**Activity**.
Your output should be the lines from the one with "Instruction: Click the" through the last line of the records below, exactly as written, minus the pictures.

**Records to process**.
—————

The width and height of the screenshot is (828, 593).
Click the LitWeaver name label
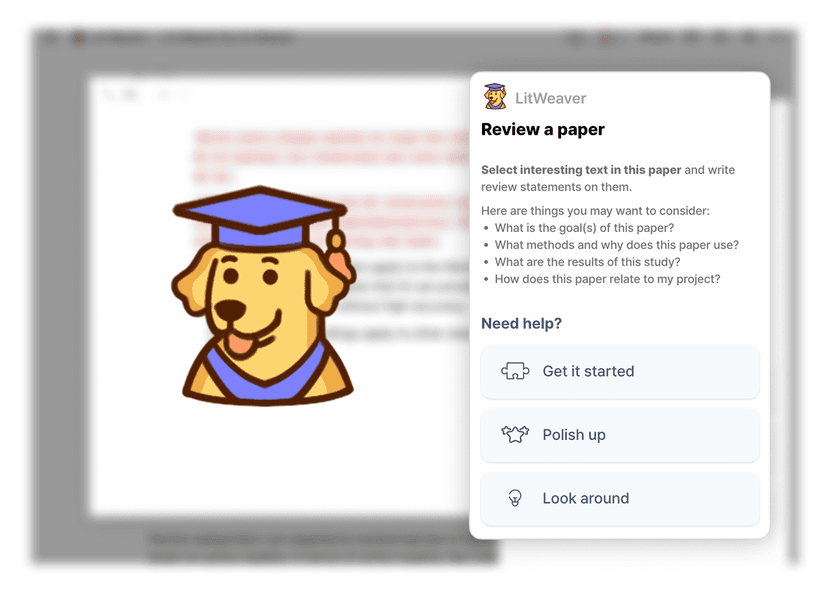[x=550, y=98]
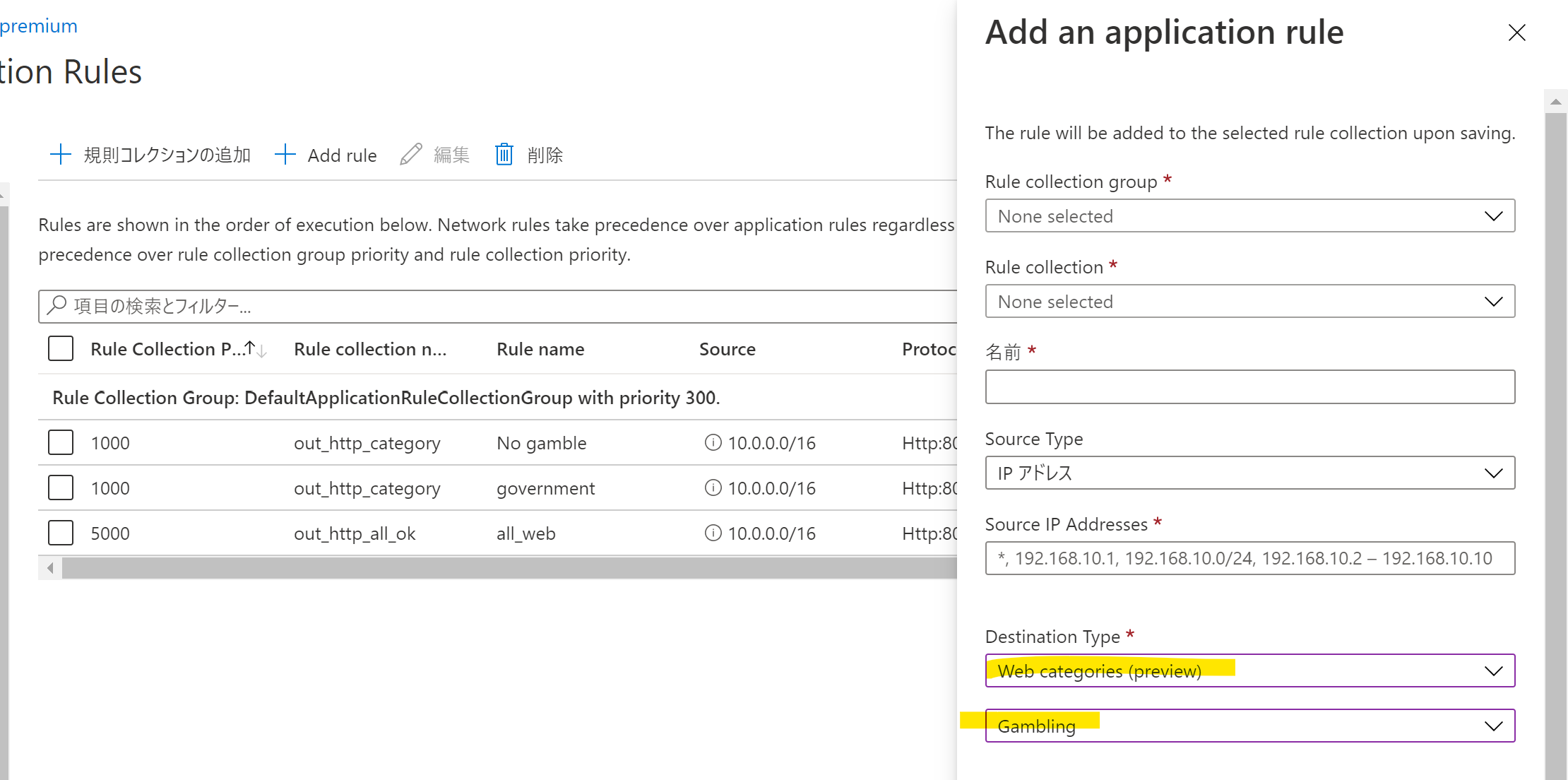Open the Destination Type Web categories dropdown

(1249, 670)
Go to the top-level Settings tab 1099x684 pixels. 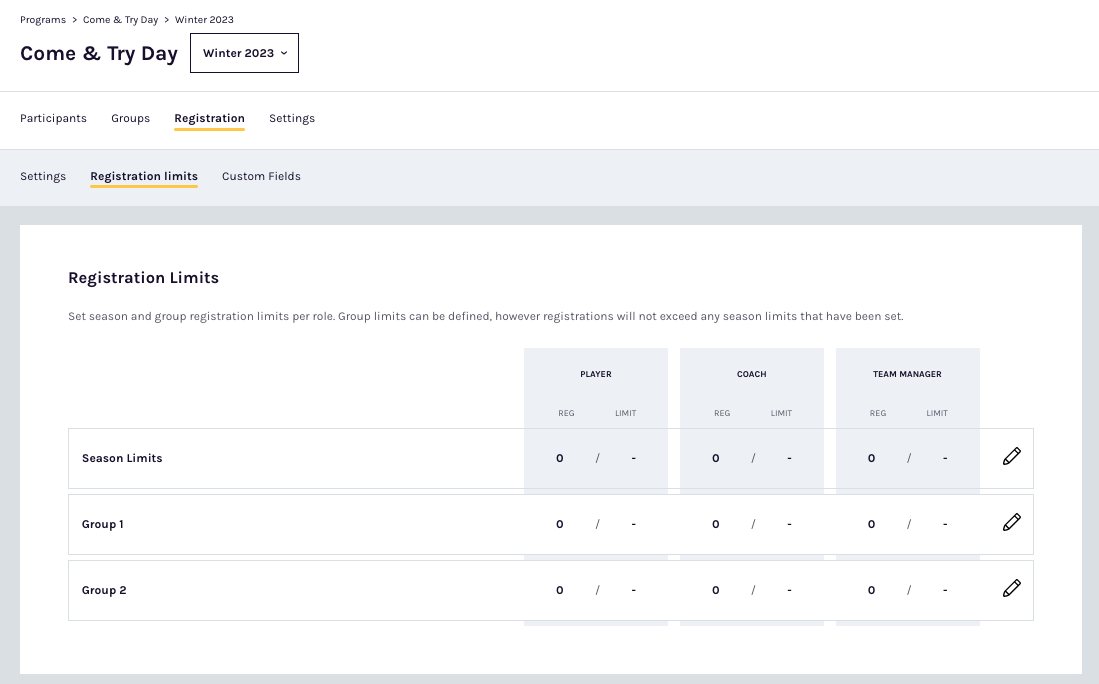292,118
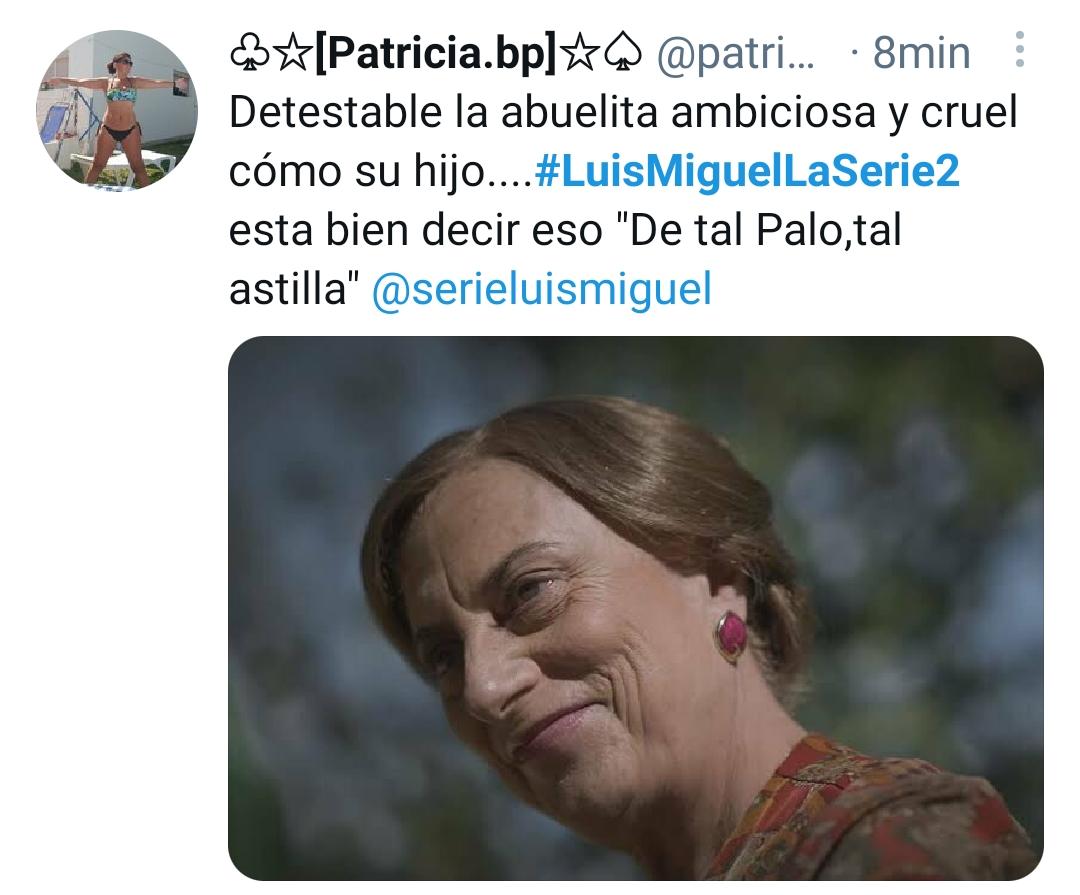Tap "abuelita ambiciosa y cruel" text

[x=759, y=112]
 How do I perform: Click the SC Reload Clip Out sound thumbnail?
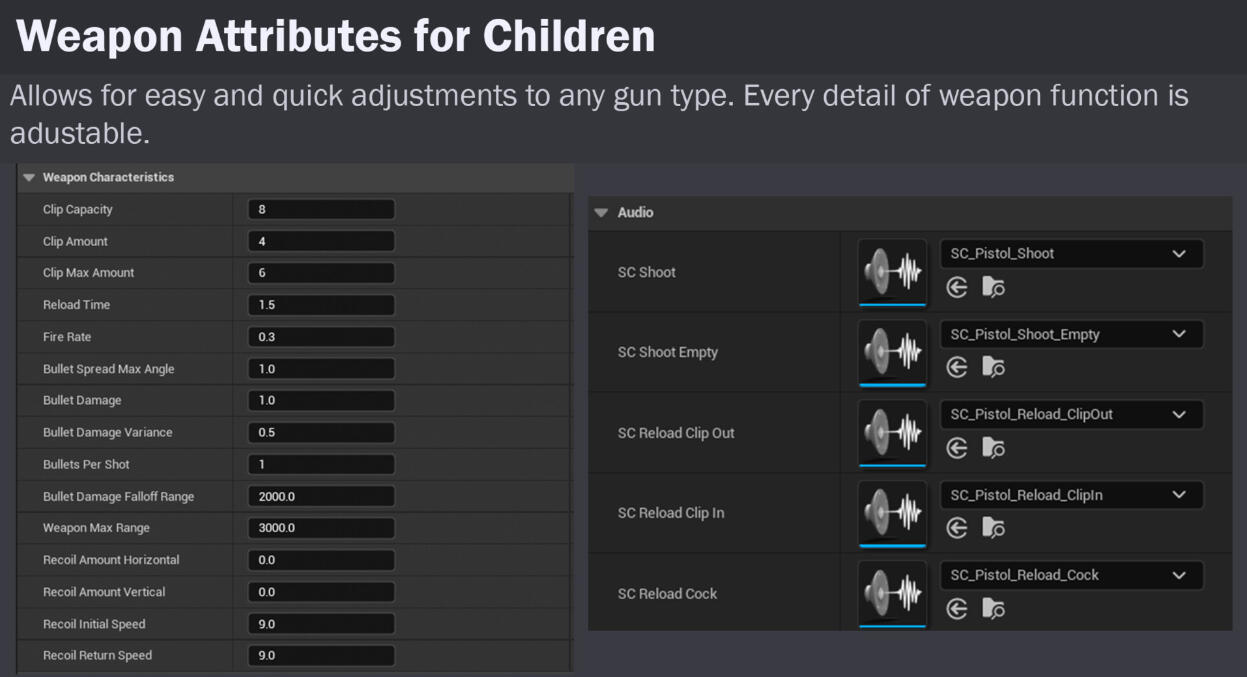point(893,432)
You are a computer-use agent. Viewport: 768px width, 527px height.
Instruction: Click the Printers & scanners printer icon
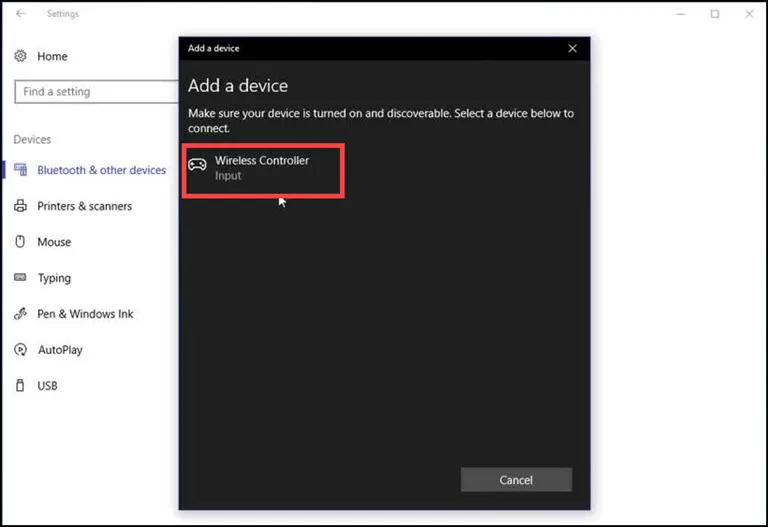(x=20, y=206)
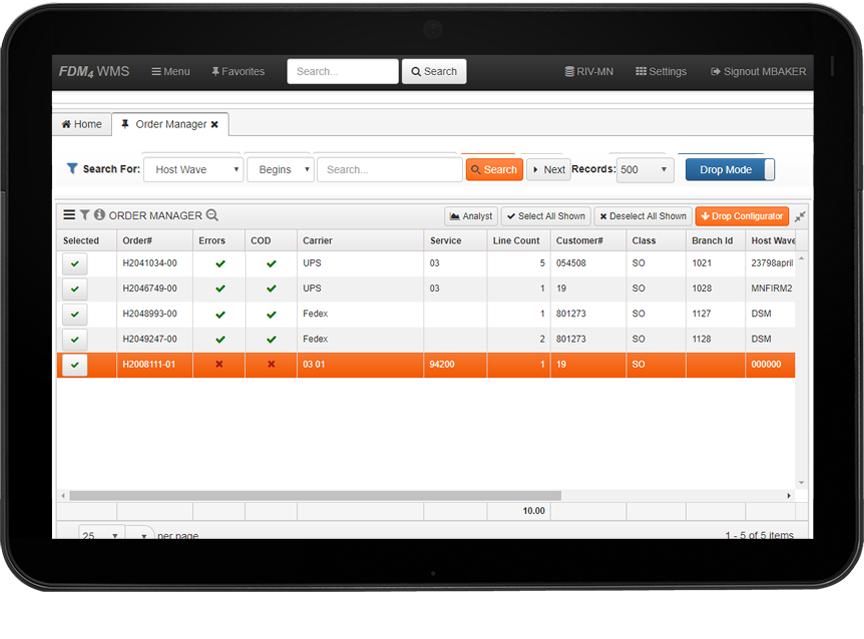This screenshot has width=864, height=639.
Task: Open Settings in the top navigation bar
Action: (660, 72)
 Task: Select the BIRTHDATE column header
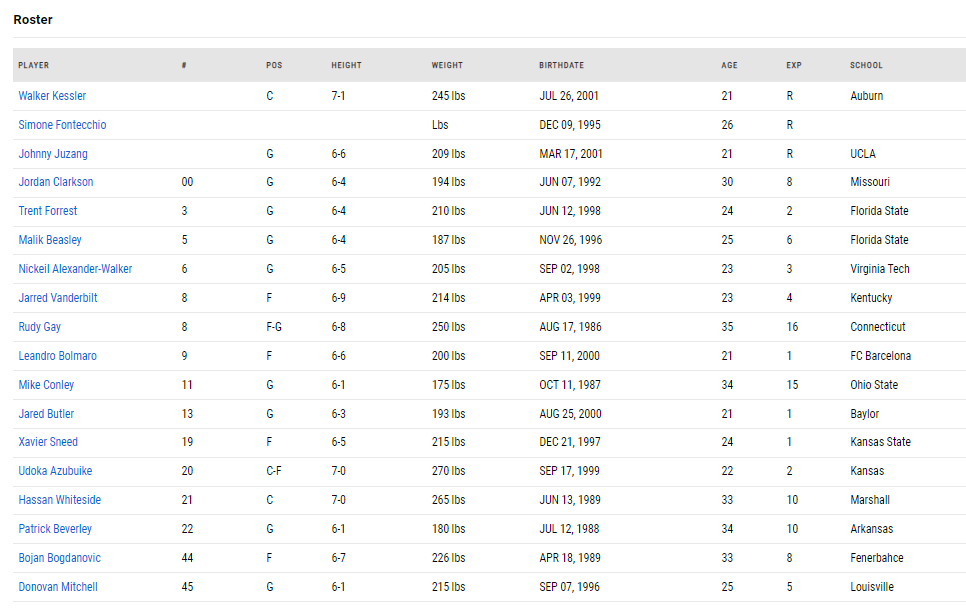click(561, 65)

—————

**Task output**.
Instruction: Click the Printers & scanners printer icon
(x=20, y=206)
This screenshot has width=864, height=639.
Task: Open Settings in the top navigation bar
Action: (660, 72)
 Task: Select the BIRTHDATE column header
click(561, 65)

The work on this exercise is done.